== Segment start ==

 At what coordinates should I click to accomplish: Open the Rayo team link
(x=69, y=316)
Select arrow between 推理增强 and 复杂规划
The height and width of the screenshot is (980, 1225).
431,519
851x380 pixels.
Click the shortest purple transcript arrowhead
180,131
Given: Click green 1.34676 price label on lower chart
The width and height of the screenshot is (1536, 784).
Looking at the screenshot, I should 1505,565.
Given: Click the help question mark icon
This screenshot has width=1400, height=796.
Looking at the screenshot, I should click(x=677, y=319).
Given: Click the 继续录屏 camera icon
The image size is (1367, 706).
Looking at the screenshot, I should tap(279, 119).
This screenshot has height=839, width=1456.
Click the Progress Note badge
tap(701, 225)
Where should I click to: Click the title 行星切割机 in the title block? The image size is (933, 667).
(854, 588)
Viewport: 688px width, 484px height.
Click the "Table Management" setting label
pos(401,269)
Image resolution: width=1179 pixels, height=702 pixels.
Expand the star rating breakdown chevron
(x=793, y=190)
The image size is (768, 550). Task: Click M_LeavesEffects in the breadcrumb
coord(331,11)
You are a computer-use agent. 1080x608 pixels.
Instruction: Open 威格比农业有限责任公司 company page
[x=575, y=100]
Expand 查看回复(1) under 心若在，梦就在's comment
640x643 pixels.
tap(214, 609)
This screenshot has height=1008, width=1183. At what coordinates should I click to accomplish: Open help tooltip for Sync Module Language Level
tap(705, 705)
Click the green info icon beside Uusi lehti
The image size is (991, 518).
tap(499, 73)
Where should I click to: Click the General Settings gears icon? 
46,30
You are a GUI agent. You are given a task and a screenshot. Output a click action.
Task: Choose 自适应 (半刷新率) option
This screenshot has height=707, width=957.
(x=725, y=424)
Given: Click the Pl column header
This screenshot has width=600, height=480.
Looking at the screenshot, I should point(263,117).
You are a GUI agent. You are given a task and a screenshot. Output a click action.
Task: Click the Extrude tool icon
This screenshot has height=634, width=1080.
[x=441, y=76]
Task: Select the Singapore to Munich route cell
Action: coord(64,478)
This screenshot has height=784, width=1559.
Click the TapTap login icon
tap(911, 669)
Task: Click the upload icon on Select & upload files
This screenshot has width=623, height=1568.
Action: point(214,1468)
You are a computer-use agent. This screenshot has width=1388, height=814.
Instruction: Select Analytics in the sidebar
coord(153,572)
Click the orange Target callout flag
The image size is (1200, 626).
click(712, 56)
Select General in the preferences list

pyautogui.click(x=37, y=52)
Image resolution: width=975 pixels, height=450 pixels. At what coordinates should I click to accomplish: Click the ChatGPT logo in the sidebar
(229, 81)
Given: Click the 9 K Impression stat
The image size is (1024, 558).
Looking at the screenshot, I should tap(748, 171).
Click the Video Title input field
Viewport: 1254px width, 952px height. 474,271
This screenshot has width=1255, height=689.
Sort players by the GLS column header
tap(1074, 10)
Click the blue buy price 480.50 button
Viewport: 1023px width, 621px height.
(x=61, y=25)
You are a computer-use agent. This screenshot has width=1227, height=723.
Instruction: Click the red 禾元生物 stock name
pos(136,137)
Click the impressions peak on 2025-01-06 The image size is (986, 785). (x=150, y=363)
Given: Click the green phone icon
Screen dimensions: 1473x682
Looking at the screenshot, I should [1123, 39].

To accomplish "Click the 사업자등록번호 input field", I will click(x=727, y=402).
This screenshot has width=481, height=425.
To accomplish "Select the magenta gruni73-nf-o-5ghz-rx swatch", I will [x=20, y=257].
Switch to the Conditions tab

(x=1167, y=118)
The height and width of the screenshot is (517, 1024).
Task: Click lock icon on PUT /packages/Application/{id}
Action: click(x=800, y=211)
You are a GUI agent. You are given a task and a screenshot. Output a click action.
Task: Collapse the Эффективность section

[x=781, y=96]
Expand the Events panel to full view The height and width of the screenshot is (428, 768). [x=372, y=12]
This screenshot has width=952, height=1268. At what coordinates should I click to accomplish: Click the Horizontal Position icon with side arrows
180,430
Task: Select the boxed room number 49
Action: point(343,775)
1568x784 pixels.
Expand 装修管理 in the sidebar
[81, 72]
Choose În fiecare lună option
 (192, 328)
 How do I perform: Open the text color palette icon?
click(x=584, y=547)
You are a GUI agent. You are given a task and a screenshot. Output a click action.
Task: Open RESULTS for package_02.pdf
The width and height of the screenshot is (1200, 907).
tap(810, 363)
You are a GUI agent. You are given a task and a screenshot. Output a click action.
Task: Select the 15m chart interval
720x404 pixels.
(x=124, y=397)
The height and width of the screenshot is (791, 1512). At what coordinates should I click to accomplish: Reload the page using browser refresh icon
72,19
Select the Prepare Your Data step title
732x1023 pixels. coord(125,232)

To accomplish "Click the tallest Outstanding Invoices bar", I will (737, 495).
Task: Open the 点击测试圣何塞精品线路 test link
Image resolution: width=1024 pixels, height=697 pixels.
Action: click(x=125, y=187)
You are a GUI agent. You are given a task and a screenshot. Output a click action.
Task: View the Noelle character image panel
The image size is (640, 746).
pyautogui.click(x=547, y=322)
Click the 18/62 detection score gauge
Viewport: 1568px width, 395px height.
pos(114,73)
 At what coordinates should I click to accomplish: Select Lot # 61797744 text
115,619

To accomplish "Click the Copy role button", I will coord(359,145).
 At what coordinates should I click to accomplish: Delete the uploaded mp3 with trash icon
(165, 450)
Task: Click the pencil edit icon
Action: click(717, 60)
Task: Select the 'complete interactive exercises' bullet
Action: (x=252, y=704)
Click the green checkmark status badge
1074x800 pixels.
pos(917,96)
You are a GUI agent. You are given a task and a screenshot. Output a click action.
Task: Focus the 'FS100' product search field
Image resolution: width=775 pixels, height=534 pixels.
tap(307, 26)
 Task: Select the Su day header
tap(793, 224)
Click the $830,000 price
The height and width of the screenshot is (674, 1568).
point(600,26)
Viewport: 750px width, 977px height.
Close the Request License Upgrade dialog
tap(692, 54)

== Segment end ==

• _Assignment_
Take each line above that holds the string "computer" and copy it.

• _Exercise response_
You are a computer-use agent. 1080x608 pixels.
You are a computer-use agent. This screenshot has width=1388, height=814.
You are a computer-use agent. This screenshot has width=1227, height=723.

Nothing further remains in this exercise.